DERIVED / EXTRACTED THICKENERS –
All kind of starches are derived from their source which intern can be used as thickeners.
1) ALL PURPOSE FLOUR
This is extensively used in savoury cooking (especially french and Italian) for thickening sauces. This is first added to a fat, cooked off, then introduced to a liquid that needs to be thickened. This is done primarily to ward off the taste of the flour. If used as the only starching ingredient in a dish, it shouldn’t be used to freeze, as the starch splits and gives out water.

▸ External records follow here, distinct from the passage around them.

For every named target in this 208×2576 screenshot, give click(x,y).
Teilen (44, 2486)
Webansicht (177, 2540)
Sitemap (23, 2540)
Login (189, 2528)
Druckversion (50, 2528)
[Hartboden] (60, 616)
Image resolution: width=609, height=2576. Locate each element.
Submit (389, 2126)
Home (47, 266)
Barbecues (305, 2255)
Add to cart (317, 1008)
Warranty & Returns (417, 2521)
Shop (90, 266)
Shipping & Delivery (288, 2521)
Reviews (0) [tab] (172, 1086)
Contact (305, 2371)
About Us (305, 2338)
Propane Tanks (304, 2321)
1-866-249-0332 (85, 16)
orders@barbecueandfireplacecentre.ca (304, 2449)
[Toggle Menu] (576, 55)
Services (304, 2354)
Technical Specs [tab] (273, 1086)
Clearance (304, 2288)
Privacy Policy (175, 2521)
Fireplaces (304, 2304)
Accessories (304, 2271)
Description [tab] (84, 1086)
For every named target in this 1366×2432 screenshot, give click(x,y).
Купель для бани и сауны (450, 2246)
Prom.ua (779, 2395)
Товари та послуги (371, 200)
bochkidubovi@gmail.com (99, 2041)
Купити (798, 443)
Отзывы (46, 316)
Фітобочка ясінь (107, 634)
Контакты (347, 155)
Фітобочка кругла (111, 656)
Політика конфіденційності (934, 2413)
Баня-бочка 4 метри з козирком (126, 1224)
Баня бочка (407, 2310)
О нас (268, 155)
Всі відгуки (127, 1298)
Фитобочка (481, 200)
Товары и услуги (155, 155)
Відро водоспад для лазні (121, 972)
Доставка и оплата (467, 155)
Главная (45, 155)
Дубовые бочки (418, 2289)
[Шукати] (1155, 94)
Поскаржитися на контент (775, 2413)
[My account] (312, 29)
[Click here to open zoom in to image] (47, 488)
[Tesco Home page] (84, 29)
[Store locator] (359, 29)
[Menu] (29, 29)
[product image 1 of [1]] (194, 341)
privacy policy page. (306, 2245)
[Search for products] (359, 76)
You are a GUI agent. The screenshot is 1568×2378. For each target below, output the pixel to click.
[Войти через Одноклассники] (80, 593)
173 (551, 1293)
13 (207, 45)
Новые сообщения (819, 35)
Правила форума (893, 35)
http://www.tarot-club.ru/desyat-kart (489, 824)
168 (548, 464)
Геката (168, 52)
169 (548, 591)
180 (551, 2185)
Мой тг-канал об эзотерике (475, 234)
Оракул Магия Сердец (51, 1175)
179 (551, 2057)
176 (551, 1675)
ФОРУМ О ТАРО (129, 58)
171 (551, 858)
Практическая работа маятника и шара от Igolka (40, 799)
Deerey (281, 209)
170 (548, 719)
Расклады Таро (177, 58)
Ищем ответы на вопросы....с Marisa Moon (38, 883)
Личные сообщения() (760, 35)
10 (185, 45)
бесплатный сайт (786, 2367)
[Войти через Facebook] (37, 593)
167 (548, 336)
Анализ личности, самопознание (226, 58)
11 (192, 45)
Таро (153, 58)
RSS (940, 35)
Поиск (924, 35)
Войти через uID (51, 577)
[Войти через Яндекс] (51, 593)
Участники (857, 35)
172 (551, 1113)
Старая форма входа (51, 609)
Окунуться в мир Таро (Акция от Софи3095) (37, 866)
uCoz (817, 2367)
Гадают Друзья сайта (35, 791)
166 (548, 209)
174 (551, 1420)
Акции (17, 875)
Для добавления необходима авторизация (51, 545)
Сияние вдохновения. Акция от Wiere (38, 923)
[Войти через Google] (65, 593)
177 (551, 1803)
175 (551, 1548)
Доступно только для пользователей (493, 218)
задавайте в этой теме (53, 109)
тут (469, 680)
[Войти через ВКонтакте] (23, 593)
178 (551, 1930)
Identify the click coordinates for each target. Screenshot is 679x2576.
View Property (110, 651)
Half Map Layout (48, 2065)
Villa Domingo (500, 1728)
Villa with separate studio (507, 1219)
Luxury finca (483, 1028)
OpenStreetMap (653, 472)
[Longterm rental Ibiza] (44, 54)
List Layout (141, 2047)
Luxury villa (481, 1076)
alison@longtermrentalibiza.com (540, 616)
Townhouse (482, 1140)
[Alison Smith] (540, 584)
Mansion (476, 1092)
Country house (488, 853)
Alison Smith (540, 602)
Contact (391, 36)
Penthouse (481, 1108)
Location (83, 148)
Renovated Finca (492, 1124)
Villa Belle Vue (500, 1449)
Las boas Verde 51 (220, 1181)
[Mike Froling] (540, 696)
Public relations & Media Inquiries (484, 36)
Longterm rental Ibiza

2) CORN FLOUR / CORN STARCH
This is the most commonly used thickening starch for sweet and savoury. This is essentially a hot starch. It activates when heated. It doesn’t work with extremely sweet or citrus or high fat liquids. If overheated or over frozen, the starch molecules will break down and the liquid might separate. Corn starch needs a sufficient amount of liquid to thicken, otherwise it will not work.
3) TAPIOCA STARCH
This is extracted from the root of cassava plant. This has high starching abilities. It is stronger than corn starch, therefore it doesn’t split when frozen. It has a much better mouth feel than corn starch.
4) POTATO STARCH
This is the pure starch from potatoes. This activates when mixed with a warm liquid. It deactivates when heated. Therefore, it is a very good finishing starch. If you have fruit sauce/ caramel/ soup etc that need to be thickened without heating it all over again, using potato starch would be the best option.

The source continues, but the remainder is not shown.